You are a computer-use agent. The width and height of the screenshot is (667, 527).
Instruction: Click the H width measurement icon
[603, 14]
⁂
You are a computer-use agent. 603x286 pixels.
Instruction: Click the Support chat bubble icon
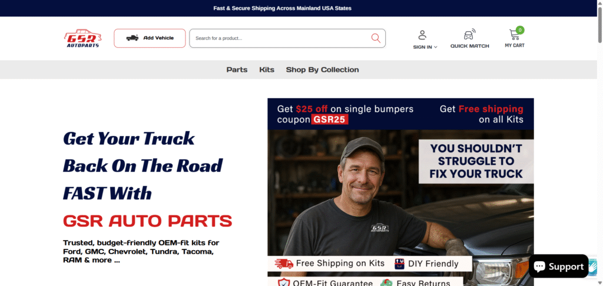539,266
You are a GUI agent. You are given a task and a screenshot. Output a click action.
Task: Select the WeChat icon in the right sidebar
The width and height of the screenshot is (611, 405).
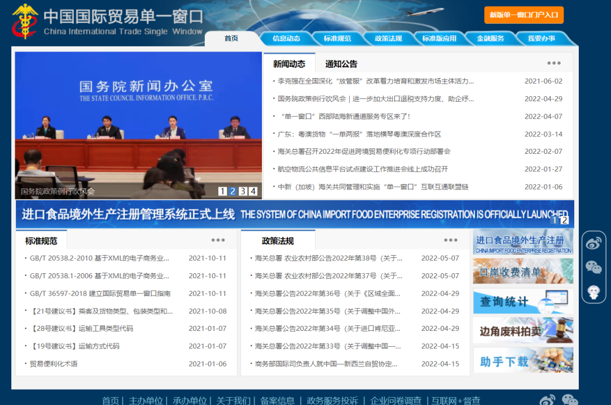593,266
⁂
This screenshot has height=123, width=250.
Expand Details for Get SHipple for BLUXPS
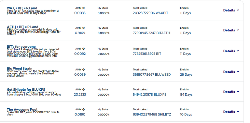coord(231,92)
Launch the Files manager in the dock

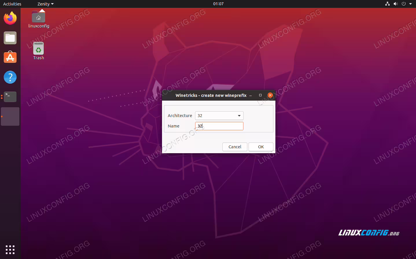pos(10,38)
⁂
EXERCISE GOAL =>
Reproduce each line of the data containing the word "agent".

RESULT FOR THIS EXERCISE =>
You are a computer-use agent. The width and height of the screenshot is (667, 527).
You are a computer-use agent. 603x286 pixels.
You are a GUI agent. You are given a task and a screenshot. Output a click action.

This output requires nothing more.